The records that follow must be reproduced in full, with every picture excluded.

(Information supplied)

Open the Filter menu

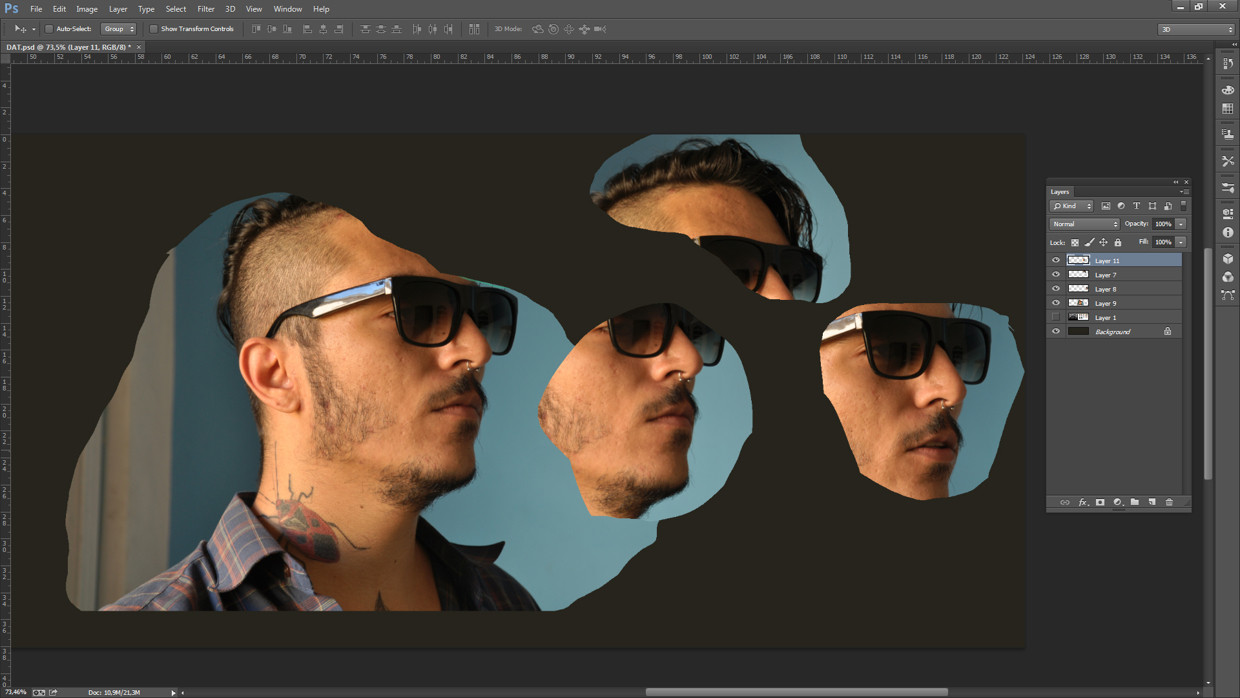pyautogui.click(x=205, y=9)
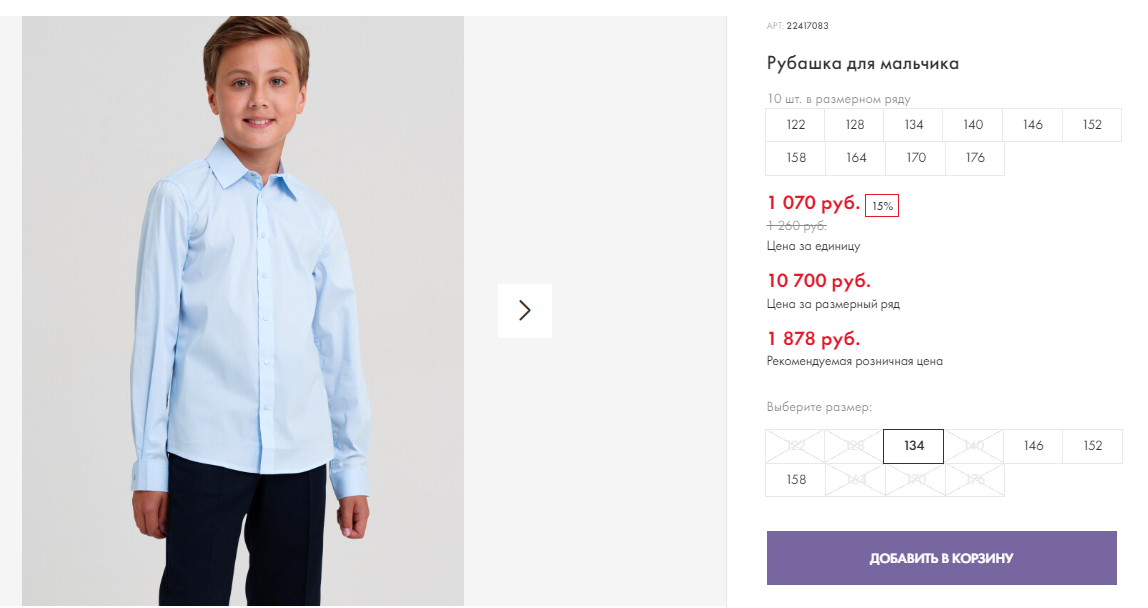The height and width of the screenshot is (608, 1148).
Task: Open the main product image of the boy
Action: [x=242, y=311]
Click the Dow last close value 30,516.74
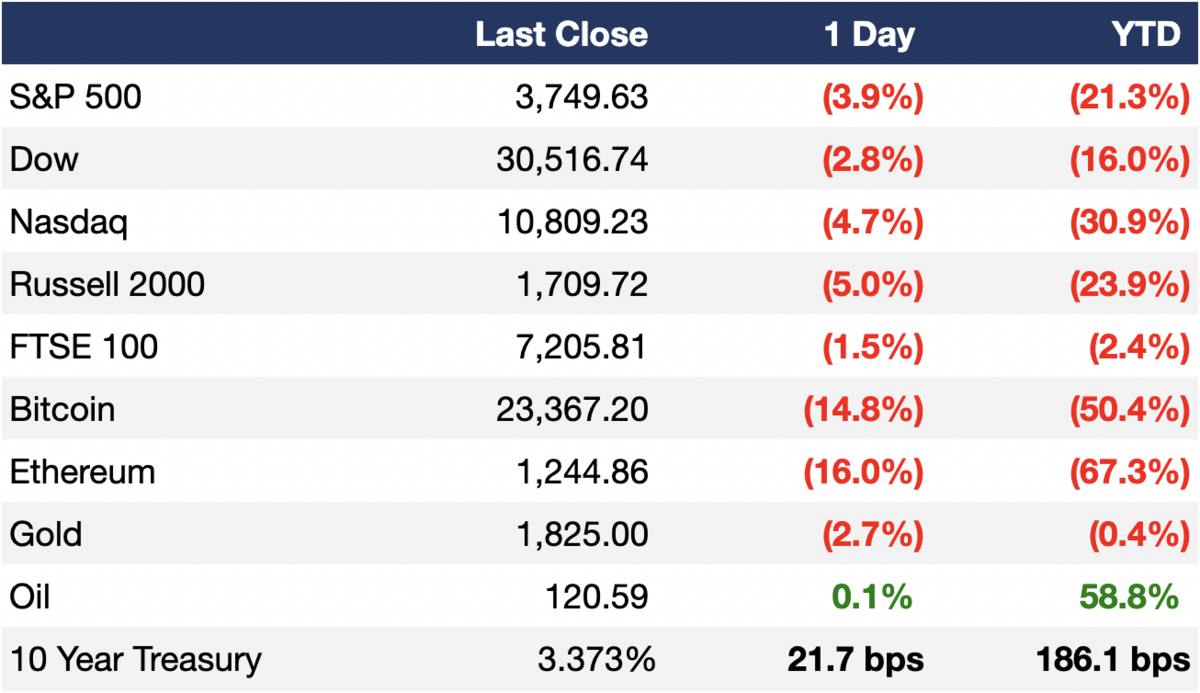Image resolution: width=1200 pixels, height=693 pixels. click(572, 159)
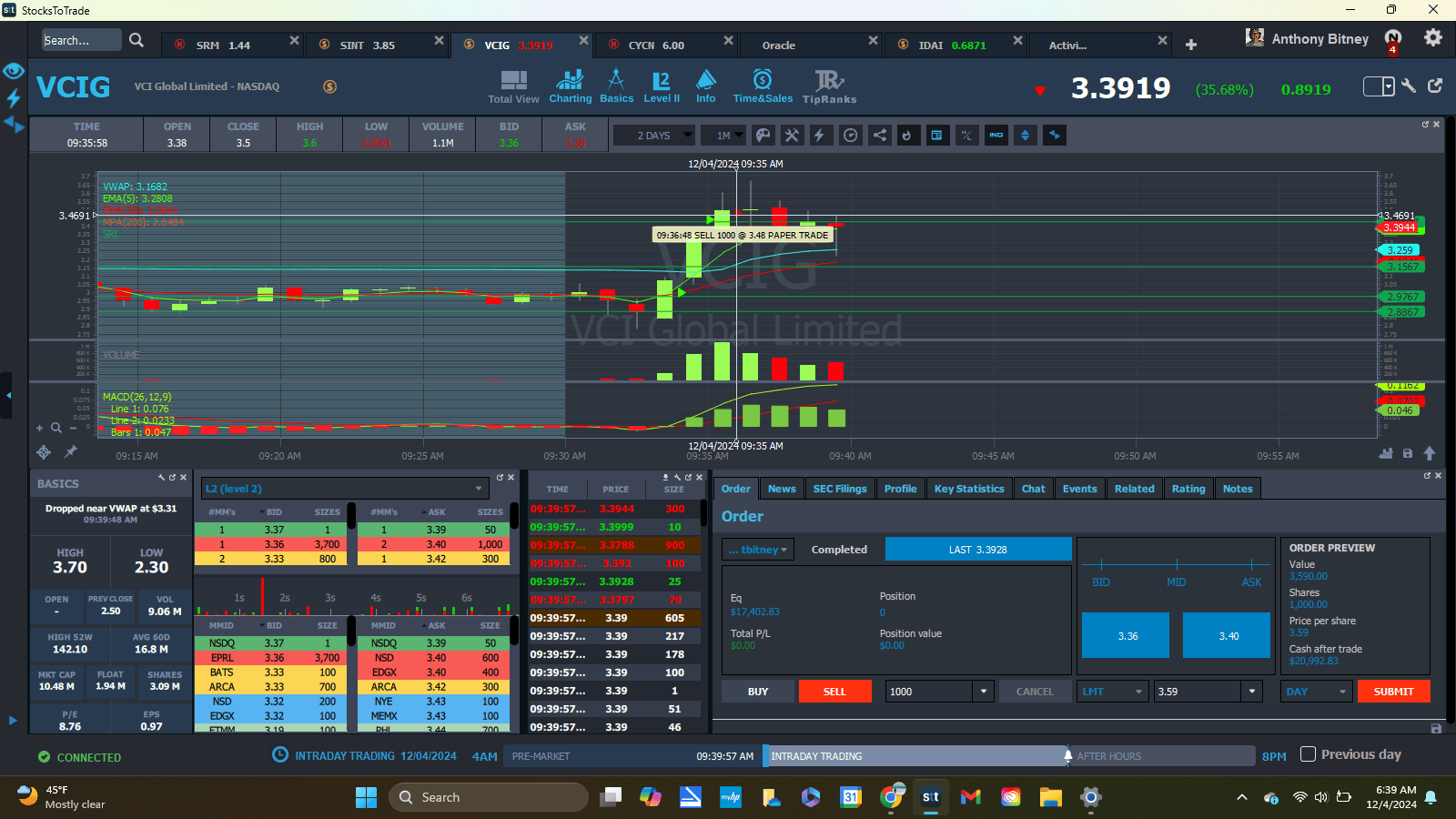Toggle the layout switch beside the price change
Image resolution: width=1456 pixels, height=819 pixels.
click(x=1379, y=86)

(End Information supplied)

» Answer
Open the Filter menu

pyautogui.click(x=205, y=9)
The height and width of the screenshot is (608, 1148).
Task: Open the main product image of the boy
Action: [x=242, y=311]
Click the Dow last close value 30,516.74
Image resolution: width=1200 pixels, height=693 pixels. click(572, 159)
Toggle the layout switch beside the price change
Image resolution: width=1456 pixels, height=819 pixels.
click(x=1379, y=86)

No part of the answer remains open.